The eye of a human being is a microscope, which makes the world seem bigger than it really is.
Kahlil Gibran
Microscopy for 3DSlicer
The work has been developed specifically with histological sections of regenerated skin after injury. These images have been obtained from an optical microscope, and Masson’s trichrome stain has been used. This is a three-colour staining protocol used in histology, suited for distinguishing cells from surrounding connective tissue. This project in its first stage has adapted a segmentation algorithm in a new 3DSlicer module.
The framework used consists of the tools: Spyder cross-platform on Windows with WinPython as the main IDE, OpenCV, VTK and ITK libraries, and finally, 3DSlicer –version 4.10.0-, the application to run the adapted algorithms. This application supports python 2.7, and is the version being used.

The segmentation is the process used to simplify or change the representation of an image into another image easier to analyze. It allows the localization of objects and boundaries in the image. With the segmentation process labels are assigned to pixels that in an image share certain characteristics. The result of an image segmentation process is a set of segments that collectively cover the entire image, it could also be a set of contours (contour lines also called isoline, isopleth, or isarithm), extracted from the image.
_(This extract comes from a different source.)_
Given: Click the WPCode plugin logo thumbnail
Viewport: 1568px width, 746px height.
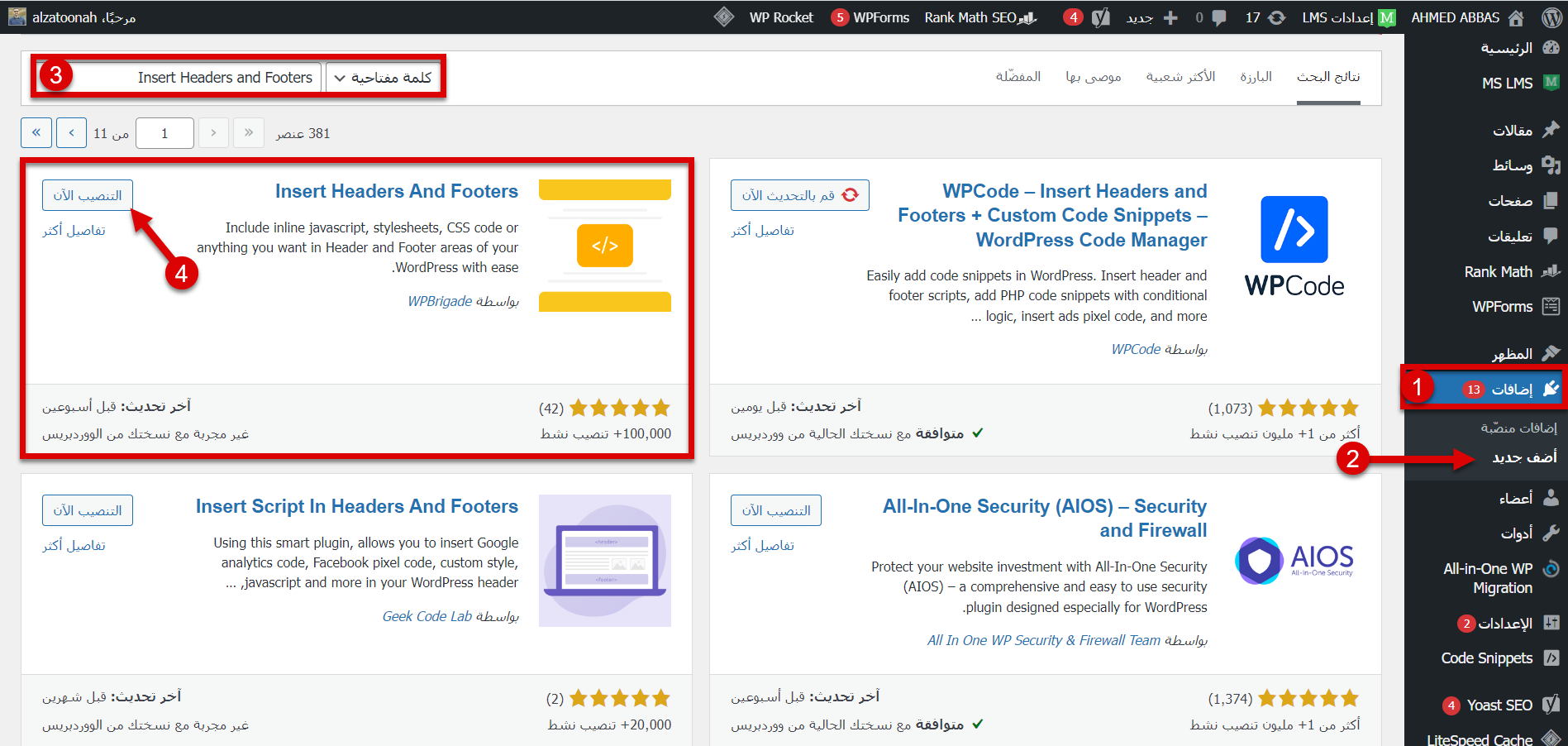Looking at the screenshot, I should tap(1294, 246).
In a first stage, the method applied is the watershed transformation, where a gray scale image can be seen as a topographic relief, and markers are seen as water sources. The relief is progressively flooded, creating larger and larger lakes. The algorithm supposes that the higher gray level of a pixel is probably the relief that separates two or more regions. The barriers created give the segmentation result.
Here are the main steps followed for this segmentation:
- Implementation of the threshold segmentation to obtain binary images.
- Labeled of regions:
- Regions which we are sure of being objects (color 1).
- Regions which we are sure of being background or non-objects (color 2).
- Regions which we are not sure of anything (label 0).
- Implementation of the watershed algorithm.
- Coloured of the pixels of the image where the marker is equal to -1.
The watershed, thus obtained, corresponds to the region of the partition.
In a second stage it’s been implemented the thresholding method, based on a clip-level (threshold value), it turns the gray-scale image into a binary one. The key element of this method is the selection of the threshold value for an only level, or values when multiple-levels are selected. These values must be established so that the pixels that are between each pair of limits will form an object. The Otsu method has been used to define the threshold value. This method is based on the selection of a minimum between two modes (peaks), which amount to minimizing intra-class variances.